Table_1_Rheb1-Deficient Neutrophils Promote Hematopoietic Stem/Progenitor Cell Proliferation via Mesenchymal Stem Cells.DOCX

Myeloid cells have been identified as hematopoietic stem cell (HSC)-regulating cells. However, the mechanisms by which myeloid cells regulate the function of HSCs are not fully defined. Our previous study indicated that the HSCs are over-expanded in Vav1-Cre;Rheb1fl/fl mice. Here, using in vivo and in vitro models, we found that Rheb1-deficient neutrophils remodeled the bone marrow environment and induced expansion of HSCs in vivo. Further studies showed that loss of Rheb1 impaired neutrophils’ ability to secrete IL-6, led mesenchymal stem cells (MSCs) to produce more SCF, and promote HSC proliferation. We further found that IL-6 suppressed SCF mRNA expression in human MSCs. Interesting, the high level of IL-6 was also related with poor survival of chronic myeloid leukemia (CML) patients, and higher expression of IL-6 in CML cells is associated with the lower expression of SCF in MSCs in patients. Our studies suggested that blocking IL-6 signaling pathway might stimulate MSCs to secrete more SCF, and to support hematopoietic stem/progenitor cells proliferation.

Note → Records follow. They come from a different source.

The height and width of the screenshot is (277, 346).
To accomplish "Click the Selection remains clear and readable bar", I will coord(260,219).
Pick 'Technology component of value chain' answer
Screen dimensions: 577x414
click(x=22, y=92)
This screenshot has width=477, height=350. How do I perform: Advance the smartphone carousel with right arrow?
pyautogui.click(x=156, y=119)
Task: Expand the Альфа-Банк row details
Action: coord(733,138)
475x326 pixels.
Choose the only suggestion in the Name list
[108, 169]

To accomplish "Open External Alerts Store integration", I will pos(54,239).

髓系细胞已被鉴定为造血干细胞（hematopoietic stem cell, HSC）的调控细胞。然而，髓系细胞调控造血干细胞功能的具体机制尚未完全明确。我们前期研究发现，Vav1-Cre;Rheb1fl/fl小鼠体内的造血干细胞出现过度扩增现象。本研究通过体内（in vivo）与体外（in vitro）模型开展实验，发现Rheb1缺陷型中性粒细胞可重塑骨髓微环境，并在体内诱导造血干细胞扩增。进一步研究表明，Rheb1缺失会削弱中性粒细胞分泌白细胞介素6（Interleukin 6, IL-6）的能力，促使间充质干细胞（mesenchymal stem cells, MSCs）分泌更多干细胞因子（Stem Cell Factor, SCF），进而促进造血干细胞增殖。我们进一步发现，白细胞介素6会抑制人源间充质干细胞中干细胞因子的mRNA表达。值得注意的是，高水平的白细胞介素6与慢性髓系白血病（chronic myeloid leukemia, CML）患者的不良生存期相关，且患者体内慢性髓系白血病细胞中白细胞介素6的高表达，与间充质干细胞中干细胞因子的低表达存在关联。本研究提示，阻断白细胞介素6信号通路或许可刺激间充质干细胞分泌更多干细胞因子，从而支持造血干/祖细胞的增殖。